For projects with a ratio less than 1.0, a portion of the cost would be allocated across sub-regions according to financial benefits, under the assumption that even uneconomic projects provide some economic benefits for market participants. Leftover charges — representing the portion of the costs not covered by economic benefits — would be assigned to the sub-region responsible for the reliability need or policy mandate driving the project.

In cases where multiple sub-regions derive policy or reliability benefits, leftover costs would be allocated in proportion to the total internal load for those areas during the year in which the project is placed into service, according to the proposal.

“The economics would be used to allocate the first tranche of needs, and then the incremental policy or reliability needs would be allocated on an incremental basis,” Millar said.

The ISO is also considering a concept by which the avoided costs for a reliability- or policy-driven alternative would be factored into a sub-region’s total benefits calculation for a proposed project.

A potential downside: A sub-region’s TAC allocation could rise based on the assumed cost of a “hypothetical” project.

“Is the avoided cost of a hypothetical sub-regional alternative an appropriate basis for cost allocation?” the ISO asked stakeholders.

Feedback

“This looks good [as] a conceptual idea,” said David Oliver, a managing consultant with Navigant. “But we’re talking about transferring money in sub-regions and that’s often not a fun thing to do.”

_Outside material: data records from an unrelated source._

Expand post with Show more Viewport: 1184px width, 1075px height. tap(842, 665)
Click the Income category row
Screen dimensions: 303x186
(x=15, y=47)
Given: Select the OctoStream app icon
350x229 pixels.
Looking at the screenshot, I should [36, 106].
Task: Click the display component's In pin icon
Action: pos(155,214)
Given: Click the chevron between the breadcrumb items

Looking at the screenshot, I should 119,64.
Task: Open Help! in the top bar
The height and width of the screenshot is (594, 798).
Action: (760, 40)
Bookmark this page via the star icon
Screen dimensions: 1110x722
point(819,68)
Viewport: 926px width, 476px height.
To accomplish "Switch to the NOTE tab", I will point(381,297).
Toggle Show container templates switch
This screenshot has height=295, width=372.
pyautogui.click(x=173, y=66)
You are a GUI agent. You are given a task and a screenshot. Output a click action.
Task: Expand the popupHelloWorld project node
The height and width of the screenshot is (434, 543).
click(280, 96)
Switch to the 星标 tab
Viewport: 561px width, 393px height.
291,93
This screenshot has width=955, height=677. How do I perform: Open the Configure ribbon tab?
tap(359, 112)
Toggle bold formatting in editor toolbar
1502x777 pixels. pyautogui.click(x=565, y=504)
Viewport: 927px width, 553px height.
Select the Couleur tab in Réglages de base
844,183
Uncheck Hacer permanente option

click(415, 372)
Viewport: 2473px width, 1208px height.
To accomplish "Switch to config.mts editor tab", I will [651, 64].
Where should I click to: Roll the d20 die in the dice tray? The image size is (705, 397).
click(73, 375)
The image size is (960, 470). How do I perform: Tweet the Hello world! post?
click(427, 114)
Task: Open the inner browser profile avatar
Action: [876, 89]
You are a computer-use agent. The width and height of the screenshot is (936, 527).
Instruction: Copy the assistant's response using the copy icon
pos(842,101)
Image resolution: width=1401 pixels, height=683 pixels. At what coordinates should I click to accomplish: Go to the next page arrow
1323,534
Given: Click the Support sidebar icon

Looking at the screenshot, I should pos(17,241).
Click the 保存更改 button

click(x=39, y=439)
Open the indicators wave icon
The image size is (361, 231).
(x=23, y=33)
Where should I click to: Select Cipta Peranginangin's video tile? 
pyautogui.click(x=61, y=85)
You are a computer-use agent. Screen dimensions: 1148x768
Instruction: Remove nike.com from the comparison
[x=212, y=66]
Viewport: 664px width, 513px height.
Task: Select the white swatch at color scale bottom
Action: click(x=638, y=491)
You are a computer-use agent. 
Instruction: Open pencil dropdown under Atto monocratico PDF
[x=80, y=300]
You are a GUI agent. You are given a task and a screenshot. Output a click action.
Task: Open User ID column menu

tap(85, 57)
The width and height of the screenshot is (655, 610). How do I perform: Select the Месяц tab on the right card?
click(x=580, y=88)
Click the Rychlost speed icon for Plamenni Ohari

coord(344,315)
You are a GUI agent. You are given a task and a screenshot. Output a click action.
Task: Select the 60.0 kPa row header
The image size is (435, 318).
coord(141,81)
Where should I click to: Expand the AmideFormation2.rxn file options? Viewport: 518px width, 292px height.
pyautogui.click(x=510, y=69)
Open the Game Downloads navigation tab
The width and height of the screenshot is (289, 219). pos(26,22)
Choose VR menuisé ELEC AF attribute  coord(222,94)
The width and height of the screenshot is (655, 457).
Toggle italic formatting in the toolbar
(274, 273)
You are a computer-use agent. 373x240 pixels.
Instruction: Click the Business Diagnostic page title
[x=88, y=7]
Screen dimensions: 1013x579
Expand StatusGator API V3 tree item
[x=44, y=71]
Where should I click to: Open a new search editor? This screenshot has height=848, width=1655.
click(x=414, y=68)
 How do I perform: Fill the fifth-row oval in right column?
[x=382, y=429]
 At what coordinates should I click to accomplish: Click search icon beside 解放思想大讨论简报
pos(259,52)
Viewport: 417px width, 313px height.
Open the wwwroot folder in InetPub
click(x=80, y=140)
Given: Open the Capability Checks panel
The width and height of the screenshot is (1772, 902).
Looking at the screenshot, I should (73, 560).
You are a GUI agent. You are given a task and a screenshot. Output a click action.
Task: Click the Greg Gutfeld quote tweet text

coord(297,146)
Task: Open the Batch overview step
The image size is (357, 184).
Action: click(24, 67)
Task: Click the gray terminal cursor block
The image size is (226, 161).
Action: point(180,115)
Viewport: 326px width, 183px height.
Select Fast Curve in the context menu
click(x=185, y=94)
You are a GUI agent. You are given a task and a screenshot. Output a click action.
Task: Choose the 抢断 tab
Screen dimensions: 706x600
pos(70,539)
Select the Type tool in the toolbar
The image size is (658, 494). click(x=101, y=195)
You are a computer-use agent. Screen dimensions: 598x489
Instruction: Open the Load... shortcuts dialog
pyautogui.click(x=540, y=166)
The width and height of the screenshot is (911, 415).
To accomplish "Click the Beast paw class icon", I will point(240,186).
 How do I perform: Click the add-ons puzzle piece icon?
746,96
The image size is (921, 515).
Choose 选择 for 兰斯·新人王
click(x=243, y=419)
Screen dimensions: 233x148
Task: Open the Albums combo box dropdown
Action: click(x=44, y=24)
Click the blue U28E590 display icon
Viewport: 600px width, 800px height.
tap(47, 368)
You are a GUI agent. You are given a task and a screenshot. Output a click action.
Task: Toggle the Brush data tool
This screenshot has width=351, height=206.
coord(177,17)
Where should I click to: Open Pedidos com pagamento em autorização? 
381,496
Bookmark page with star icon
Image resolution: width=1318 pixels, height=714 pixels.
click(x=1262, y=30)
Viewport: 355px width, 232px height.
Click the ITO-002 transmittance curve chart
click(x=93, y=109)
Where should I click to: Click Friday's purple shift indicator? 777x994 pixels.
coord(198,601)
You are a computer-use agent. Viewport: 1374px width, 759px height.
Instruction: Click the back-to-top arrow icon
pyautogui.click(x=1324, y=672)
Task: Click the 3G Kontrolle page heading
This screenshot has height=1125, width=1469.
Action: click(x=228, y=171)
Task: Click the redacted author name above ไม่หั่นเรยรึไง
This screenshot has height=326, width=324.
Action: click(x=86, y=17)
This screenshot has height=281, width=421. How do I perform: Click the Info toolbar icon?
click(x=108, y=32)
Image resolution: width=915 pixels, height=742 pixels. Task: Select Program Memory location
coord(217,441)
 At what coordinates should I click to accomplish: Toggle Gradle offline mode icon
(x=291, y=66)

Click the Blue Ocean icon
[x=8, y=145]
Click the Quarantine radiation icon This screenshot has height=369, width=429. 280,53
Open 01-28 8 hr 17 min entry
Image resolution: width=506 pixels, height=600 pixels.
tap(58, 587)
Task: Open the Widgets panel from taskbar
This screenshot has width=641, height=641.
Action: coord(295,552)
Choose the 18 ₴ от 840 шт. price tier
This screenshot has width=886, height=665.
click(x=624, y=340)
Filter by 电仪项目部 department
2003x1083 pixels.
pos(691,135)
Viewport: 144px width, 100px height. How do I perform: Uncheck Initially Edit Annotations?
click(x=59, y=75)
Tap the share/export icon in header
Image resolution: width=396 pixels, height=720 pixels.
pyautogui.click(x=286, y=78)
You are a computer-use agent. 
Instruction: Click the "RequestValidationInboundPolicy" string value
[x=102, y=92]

LS Power Vice President Sandeep Arora said, “I think this is very encouraging — the entire approach of looking at a transmission project not just fitting into one bucket but looking at the various benefits a project brings.”

The ISO said updating the TAC plan is a “central policy element” in the development of a Western RTO. Utility commissions in five states must grant approval before Portland-based PacifiCorp can join the ISO. The cost allocation scheme is likely to weigh heavily in regulators’ decisions.

CAISO planners initially expected to wrap up the TAC proposal in time to present it to the ISO’s board of governors in late August, in concert with a push to submit an RTO governance plan to California lawmakers before the end of this summer’s legislative session. (See CAISO Floats Latest Cost Allocation Plan for Expanded Balancing Area.)

The ISO got more breathing room after Gov. Jerry Brown’s Aug. 8 decision to postpone efforts to win legislative approval to expand the ISO until early 2017. (See Governor Delays CAISO Regionalization Effort.)

“Last time we had a meeting on this topic … we were still contemplating taking this to the board at the end of August, as ridiculous as that sounds,” CAISO’s Kristov said.

Instead, the ISO is likely to continue work on the proposal for the rest of the year, Kristov said.